Há distância de 35 anos, feitos há três dias, podem imaginar-se os constrangimentos, os medos, as dores que se sentiram na dramática coluna de 700 para 800 viaturas que ia de Carmona para Luanda, depois do ataque a um meio aéreo.
Em Lucala, por volta das 14 horas, abandonou-se outra viatura e seguiu-se Salazar. A cidade demorou quatro horas a atravessar, entre as 16 e as 20, «dado terem de se resolver inúmeras avarias». Abandonou-se mais uma viatura e a coluna retomou a marcha, «incorporando na testa uma companhia de pára-quedistas que se encontrava de reserva», no Comando Territorial de Salazar.
Chegou-se ao Dondo às 23 horas, com nova interrupção de marcha e descanso.
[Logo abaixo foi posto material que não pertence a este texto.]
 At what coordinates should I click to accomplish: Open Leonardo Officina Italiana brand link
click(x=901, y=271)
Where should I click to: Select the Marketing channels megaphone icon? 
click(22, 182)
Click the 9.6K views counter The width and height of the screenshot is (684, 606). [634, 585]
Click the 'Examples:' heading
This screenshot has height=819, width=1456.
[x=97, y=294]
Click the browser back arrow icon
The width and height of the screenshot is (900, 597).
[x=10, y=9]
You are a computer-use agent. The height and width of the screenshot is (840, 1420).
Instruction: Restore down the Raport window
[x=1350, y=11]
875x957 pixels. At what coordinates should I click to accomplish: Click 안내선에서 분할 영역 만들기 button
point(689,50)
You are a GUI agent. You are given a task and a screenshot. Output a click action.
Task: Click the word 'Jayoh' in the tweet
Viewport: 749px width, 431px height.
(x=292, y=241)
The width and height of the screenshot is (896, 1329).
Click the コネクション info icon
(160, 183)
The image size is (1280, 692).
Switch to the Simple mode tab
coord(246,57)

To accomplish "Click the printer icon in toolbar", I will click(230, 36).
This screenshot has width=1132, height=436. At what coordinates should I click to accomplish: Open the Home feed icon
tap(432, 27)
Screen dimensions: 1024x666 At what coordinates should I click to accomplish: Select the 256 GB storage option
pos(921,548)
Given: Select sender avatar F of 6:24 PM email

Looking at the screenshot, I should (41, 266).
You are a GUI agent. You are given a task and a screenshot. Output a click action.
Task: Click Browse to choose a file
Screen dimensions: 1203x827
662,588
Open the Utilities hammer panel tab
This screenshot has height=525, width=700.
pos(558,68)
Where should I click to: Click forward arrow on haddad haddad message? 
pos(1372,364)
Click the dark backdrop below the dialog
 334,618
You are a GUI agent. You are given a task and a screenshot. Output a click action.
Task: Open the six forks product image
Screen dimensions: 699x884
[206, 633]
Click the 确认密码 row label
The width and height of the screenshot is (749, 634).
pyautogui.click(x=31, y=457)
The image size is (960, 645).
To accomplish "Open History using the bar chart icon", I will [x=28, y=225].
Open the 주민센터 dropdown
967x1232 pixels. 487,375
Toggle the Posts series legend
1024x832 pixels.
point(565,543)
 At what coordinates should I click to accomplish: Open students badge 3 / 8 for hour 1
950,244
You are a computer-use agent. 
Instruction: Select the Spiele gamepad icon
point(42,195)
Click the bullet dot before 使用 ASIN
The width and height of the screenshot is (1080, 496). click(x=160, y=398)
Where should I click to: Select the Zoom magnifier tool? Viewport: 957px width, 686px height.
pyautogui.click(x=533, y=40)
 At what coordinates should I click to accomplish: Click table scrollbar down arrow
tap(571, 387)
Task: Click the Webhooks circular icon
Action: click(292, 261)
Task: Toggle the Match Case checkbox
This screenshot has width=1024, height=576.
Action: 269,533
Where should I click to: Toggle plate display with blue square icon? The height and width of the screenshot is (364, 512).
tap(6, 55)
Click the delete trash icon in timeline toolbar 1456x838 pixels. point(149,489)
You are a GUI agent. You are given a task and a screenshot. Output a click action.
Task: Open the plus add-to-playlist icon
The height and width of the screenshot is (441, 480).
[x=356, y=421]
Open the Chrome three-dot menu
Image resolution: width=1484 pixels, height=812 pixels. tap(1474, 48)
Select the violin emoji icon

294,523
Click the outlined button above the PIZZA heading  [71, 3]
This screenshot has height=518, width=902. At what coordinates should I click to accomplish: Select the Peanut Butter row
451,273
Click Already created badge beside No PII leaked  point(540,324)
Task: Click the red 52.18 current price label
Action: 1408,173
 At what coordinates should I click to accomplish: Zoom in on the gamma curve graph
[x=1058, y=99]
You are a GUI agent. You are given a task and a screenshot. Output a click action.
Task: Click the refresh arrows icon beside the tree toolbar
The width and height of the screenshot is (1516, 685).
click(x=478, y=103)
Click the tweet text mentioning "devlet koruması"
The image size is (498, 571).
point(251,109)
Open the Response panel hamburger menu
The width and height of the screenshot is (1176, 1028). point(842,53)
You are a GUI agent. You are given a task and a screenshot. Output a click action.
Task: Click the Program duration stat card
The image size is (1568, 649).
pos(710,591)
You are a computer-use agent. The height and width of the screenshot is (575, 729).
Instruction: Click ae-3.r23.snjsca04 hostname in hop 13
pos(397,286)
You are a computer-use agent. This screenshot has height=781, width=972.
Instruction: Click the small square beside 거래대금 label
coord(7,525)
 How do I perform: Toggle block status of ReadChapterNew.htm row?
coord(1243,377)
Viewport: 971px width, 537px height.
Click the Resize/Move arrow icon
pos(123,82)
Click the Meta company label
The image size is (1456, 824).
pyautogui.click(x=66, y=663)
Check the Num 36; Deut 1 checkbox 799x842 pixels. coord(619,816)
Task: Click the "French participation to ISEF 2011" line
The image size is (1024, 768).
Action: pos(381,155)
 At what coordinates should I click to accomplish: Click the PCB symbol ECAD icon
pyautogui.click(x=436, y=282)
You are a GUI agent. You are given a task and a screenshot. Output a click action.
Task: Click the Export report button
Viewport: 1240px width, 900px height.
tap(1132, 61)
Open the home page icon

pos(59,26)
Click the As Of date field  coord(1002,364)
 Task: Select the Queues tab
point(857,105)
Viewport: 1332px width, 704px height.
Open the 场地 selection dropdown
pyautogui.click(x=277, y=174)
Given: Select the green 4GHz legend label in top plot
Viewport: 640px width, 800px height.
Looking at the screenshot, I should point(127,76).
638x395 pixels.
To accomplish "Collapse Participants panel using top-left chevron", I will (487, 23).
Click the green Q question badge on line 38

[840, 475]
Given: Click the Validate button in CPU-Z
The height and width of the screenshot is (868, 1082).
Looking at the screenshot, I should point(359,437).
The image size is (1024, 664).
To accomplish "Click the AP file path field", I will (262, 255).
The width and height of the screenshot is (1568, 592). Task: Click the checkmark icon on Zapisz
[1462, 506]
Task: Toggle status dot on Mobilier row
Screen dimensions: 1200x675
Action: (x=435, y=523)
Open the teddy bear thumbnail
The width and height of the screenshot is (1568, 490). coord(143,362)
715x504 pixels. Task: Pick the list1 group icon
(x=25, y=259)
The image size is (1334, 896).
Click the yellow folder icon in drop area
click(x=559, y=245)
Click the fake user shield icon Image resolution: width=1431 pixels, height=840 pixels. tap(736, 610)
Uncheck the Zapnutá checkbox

sábado, 7 de agosto de 2010

A chegada da coluna a Samba Cajú

Samba Cajú, em 2006, foto de Jorge Cruz. Por aqui passou e estacionou
a coluna militar do BCAV. 8423, de 4 para 5 de Agosto de 1975

As dificuldades vividas no Negage «esgotaram os nervos» da coluna saída de Carmona para Luanda. Mas, cito o Livro da Unidade, «estavam vencidas das primeiras dificuldades».
A coluna, já reorganizada e agora com cerca de 700 viaturas -  entre militares e civis!... - arrancou da cidade às 18 horas de 4 de Agosto de 1975 e, uma hora depois,«sem problemas», passou o controlo de Camabatela - onde «recebeu» mais dezenas, talvez centenas de civis.
«Foi o renascer da esperança para essa gente, foi o acreditar na missão das NT», lê-se no Livro da Unidade, em referência aos civis «colados» à coluna militar.
Tiros, ameaças, deflagrar de bombas, mais perto ou mais distantemente da coluna militar, foi «hábito» de ouvir que rapidamente se criou, entre todos - militares e civis. Às 20,30 horas desse mesmo dia 4 de Agosto de 1975, estacionaram em Samba Cajú, para pernoitar, refazer estratégias, reparar viaturas, comer e descansar - sempre de vigilância atenta, pois não era bem-vinda a sua passagem, quer pela FNLA quer pelo MPLA.
O pelotão-auto da CCS, que na sua quase totalidade integrou a coluna, tinha a responsabilidade quanto aos combustíveis e operacionalidade das viaturas e aqui se apostou e ganhou na competência do alferes Cruz e dos seus homens.
«Era decisivo que não faltassem combustíveis e lubrificantes às viaturas militares mas havia também que socorrer as viaturas civis fretadas pelas nossas tropas e todas aquelas civis ligeiras e pesadas que nos acompanhavam», recordou, agora, o então alferes Cruz, que pouco descansou nesses dois dias e meio de viagem e debaixo do Land Rover que lhe serviu de transporte.